Tips for lrp brief writing, a guest post by Andy Raff.

Something I don’t do enough of is to watch alertly while good words wander past me on Facebook, and then grab them for later linking. They’ll only end up in Zuckerberg’s content graveyard otherwise. Everything below this line is his.

1) JUST WRITE IT: No job takes as long to finish as the one that never gets started. Writing the wrong sentence down helps you find the right sentence much better than staring at a blank page.

2) THERE *ARE* BAD IDEAS: If anyone tries to tell you otherwise they are probably selling something.

3) REMEMBER YOU’RE WRITING FOR IDIOT STRANGERS WHO HAVE BEEN HIT ON THE HEAD TOO MANY TIMES: Bane of my life. Every sentence needs to have a point to it. Take words away until the sentence stops making sense, then add some new ones back in until the sentence says something useful or important. Be clear. Don’t use allusions only you and three other people understand (cf “No Death Knights” – it doesn’t mean what you think it means)

3a) WHO ARE YOU WRITING FOR?: Seriously. Who is the intended recipient of your words. Write for them, not for someone else.

3b) USE THE RIGHT VOICE: Who are you writing for? What voice are you using? Your IC info voice and your OOC info voice sound different. Avoid mixing them in the same section, but don’t be afraid to drop out of one to include the other. I like boxouts, IC flavour text, and the “XXX In Play” tag for this.

3c) NOBODY SPOTS SUBTLETY: That’s not entirely true but it is a hard lesson to learn. If you’ve got something to communicate SPELL IT OUT. Because sure as little green apples if you try to be subtle it will go over the heads of 78% of the readers, and the remaining 22% will interpret it in the worst possible way.

4) SOME/MANY/MOST/EVERY: Work out which of these words to use where. Also MAY/SHOULD/MUST when you’re talking about permission to do something.

5) FULL STOPS ARE YOUR FRIEND; Long run-on sentences are the devil. Try and break them up before you feed them to the ducks or the ducks will choke.

6) PICTURES MAKE A PAGE READABLE: But they’re also a way of communicating. Random pictures of people looking vague are worse than no pictures at all. Arguably.

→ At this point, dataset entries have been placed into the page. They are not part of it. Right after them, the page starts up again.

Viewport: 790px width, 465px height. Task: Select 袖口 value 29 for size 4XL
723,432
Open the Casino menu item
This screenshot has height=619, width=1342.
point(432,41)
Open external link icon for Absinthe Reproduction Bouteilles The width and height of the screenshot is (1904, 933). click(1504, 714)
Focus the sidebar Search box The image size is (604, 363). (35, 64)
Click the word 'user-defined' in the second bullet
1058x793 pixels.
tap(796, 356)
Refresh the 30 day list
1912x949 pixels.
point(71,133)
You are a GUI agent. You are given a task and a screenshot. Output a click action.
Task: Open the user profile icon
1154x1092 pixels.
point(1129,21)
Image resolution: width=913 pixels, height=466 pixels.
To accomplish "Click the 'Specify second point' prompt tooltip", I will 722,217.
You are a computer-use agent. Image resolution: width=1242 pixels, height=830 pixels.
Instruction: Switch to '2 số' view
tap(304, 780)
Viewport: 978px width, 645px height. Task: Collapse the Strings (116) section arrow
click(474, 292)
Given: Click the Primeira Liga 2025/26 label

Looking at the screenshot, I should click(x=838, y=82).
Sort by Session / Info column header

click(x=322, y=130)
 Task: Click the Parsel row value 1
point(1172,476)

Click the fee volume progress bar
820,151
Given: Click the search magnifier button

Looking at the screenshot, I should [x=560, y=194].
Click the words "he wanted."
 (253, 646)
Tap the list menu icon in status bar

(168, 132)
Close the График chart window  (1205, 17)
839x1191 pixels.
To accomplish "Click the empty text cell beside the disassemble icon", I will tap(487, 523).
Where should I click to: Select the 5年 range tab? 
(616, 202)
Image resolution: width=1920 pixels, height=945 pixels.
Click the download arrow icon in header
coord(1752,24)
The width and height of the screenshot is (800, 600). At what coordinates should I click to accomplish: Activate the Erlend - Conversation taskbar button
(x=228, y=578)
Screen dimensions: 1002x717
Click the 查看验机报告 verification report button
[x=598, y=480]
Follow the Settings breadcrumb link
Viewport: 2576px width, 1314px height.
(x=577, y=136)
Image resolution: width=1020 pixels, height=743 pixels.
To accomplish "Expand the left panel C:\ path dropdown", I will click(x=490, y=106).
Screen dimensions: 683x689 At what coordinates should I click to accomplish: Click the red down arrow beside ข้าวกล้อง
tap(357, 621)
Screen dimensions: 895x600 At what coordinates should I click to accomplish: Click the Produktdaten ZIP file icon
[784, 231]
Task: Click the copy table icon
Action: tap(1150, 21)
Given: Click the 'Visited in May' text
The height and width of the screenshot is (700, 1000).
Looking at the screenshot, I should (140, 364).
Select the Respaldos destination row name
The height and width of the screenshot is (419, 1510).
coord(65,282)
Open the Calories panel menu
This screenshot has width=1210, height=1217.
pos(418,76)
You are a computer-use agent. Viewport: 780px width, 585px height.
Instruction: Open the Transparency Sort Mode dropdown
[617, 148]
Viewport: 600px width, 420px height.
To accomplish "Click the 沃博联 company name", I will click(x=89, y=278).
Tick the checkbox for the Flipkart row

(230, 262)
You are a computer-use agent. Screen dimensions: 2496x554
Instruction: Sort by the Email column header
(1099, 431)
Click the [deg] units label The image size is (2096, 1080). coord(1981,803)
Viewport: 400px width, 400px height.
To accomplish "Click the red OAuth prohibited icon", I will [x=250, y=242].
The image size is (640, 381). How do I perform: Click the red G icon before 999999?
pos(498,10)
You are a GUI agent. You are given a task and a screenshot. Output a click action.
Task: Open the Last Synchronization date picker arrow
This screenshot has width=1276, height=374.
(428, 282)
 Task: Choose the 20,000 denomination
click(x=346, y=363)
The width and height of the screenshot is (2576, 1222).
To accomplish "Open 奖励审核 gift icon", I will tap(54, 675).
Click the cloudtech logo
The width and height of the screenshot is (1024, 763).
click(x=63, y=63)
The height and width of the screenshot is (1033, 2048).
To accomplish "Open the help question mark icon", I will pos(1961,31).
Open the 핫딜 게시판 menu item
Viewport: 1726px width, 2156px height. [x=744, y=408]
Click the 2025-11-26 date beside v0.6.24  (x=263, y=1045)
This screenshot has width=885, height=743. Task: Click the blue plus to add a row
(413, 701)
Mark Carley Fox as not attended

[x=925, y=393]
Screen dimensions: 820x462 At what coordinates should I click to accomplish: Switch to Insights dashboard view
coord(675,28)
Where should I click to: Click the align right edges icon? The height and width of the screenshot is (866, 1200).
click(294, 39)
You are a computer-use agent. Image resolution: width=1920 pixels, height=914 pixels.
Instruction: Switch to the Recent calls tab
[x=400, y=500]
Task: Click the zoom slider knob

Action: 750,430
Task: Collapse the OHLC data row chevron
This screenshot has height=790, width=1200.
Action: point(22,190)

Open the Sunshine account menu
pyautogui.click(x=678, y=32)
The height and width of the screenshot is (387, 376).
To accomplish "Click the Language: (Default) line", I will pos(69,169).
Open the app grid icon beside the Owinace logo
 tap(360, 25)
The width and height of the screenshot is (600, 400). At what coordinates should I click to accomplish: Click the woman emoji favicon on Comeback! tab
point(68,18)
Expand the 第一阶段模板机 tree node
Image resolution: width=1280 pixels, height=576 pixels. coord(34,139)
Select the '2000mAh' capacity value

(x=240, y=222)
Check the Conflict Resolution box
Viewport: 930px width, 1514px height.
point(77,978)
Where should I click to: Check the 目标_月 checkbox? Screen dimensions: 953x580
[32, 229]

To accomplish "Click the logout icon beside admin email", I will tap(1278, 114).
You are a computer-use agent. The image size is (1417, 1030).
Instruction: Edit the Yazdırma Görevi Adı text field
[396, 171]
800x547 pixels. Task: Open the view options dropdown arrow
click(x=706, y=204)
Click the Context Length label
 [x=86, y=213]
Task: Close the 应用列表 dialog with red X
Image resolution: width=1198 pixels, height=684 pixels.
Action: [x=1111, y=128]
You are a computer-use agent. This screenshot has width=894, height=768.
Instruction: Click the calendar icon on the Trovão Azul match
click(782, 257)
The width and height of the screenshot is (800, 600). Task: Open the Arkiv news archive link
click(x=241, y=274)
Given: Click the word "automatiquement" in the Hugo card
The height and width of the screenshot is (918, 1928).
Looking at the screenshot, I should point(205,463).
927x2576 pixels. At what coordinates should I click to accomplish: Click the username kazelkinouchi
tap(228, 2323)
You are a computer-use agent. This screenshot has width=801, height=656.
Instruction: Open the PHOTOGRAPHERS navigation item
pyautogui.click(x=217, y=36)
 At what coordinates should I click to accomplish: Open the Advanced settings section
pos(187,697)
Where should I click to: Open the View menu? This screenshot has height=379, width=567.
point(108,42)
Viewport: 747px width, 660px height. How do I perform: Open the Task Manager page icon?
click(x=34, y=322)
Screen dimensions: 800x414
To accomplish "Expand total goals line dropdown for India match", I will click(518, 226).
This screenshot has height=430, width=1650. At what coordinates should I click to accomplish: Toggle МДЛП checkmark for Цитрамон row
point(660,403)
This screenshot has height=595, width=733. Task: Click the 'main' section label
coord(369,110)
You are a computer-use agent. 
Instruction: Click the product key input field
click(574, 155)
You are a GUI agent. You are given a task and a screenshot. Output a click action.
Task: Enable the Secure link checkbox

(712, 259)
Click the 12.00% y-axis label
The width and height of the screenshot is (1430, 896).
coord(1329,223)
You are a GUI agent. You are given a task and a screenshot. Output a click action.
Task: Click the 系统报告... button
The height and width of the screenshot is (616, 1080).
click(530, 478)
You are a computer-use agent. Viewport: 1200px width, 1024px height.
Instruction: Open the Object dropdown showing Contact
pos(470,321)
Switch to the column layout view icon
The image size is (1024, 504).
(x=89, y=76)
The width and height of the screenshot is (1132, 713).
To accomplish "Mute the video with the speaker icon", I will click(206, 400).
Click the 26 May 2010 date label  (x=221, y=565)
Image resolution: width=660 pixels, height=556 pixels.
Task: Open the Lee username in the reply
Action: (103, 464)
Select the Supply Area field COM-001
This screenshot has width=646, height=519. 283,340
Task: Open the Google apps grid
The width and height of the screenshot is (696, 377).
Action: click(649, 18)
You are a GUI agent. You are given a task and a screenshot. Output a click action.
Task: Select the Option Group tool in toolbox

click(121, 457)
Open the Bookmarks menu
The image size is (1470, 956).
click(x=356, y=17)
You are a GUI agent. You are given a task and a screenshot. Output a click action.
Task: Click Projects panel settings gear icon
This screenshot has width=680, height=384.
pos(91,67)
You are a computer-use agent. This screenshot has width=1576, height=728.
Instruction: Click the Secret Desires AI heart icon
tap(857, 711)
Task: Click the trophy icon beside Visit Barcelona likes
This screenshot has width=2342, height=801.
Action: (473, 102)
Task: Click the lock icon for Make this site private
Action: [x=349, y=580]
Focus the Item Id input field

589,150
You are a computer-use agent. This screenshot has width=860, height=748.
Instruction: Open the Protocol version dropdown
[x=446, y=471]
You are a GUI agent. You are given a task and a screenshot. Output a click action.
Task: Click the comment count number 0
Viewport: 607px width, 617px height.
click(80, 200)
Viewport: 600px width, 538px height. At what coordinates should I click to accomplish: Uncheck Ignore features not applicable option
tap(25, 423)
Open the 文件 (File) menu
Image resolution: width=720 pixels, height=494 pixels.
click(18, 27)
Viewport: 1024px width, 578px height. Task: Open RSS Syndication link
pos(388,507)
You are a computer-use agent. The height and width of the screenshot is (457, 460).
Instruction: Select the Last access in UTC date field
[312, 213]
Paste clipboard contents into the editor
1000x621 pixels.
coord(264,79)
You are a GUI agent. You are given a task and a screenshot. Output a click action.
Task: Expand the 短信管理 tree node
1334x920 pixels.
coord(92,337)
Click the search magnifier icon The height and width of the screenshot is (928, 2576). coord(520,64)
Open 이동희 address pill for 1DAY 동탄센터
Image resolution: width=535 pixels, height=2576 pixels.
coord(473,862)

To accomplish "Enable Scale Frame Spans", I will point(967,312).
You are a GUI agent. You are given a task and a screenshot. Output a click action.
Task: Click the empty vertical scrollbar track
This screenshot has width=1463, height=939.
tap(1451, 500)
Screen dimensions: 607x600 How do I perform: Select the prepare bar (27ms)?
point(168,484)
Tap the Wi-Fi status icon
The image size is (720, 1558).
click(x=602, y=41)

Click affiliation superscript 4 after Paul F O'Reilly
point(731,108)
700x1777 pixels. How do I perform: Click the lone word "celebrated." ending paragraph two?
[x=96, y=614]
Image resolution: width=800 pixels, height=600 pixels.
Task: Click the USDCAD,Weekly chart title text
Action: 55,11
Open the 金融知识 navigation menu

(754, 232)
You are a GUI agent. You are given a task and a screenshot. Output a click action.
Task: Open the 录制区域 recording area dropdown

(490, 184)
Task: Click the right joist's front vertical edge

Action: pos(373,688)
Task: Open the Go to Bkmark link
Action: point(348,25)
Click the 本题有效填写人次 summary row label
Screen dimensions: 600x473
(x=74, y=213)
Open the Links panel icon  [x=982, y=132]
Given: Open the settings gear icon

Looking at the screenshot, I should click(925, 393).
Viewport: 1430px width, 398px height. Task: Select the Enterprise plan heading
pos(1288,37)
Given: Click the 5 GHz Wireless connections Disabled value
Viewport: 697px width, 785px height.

7) DON’T DO IT ALONE: Find someone you can work with and work with them or at the very least get other people to read what you wrote and listen to what they say. Edit it. If you have the luxury use a method of working together that lets both of you edit in real time – hearing someone read words out is no good you need to see the words written down and read them yourself.

8) WRITE POETRY: That’s a personal one and it doesn’t always work. Ignore point 3 – write as if what you’re writing is intended to be read aloud. Give it a cadence. Don’t be afraid to use writing tricks to make your words pop. People remember a good turn of phrase.

9) YOU ARE WRITING FOR LRP NOT TABLETOP: You are not writing for a tabletop game. What works inside the imagination of six people sitting round a table will not necessarily work as well for 100 people up to their arses in mud in a field (or sitting around a table in a stately home in coolthentic ballgowns, whatever). Think about how someone will physically make each element of your brief work, what the players will do, how they will make your brief element part of their in-game lives. If you can’t, don’t do it. Tabi boots for minotaurs sound like a great idea I guess but you could count the number of Omega minotaurs in tabi boots on the toes of one tabi boot.

10) ADD 78% MORE ZZUZZ: Your writing always needs more zzuzz.

11) STRIVE FOR PERFECTION: Perfection may be the enemy of done, but “good” beats “terrible” every time. Keep working until you are happy with what you’ve written. If you’re not happy, it’s probably not right. If you *are* happy it might *still* not be right but the odds are slightly skewed in your favour.

I hope you enjoyed reading that as much as I enjoyed writing it. I’ve been feeling a bit weird all day.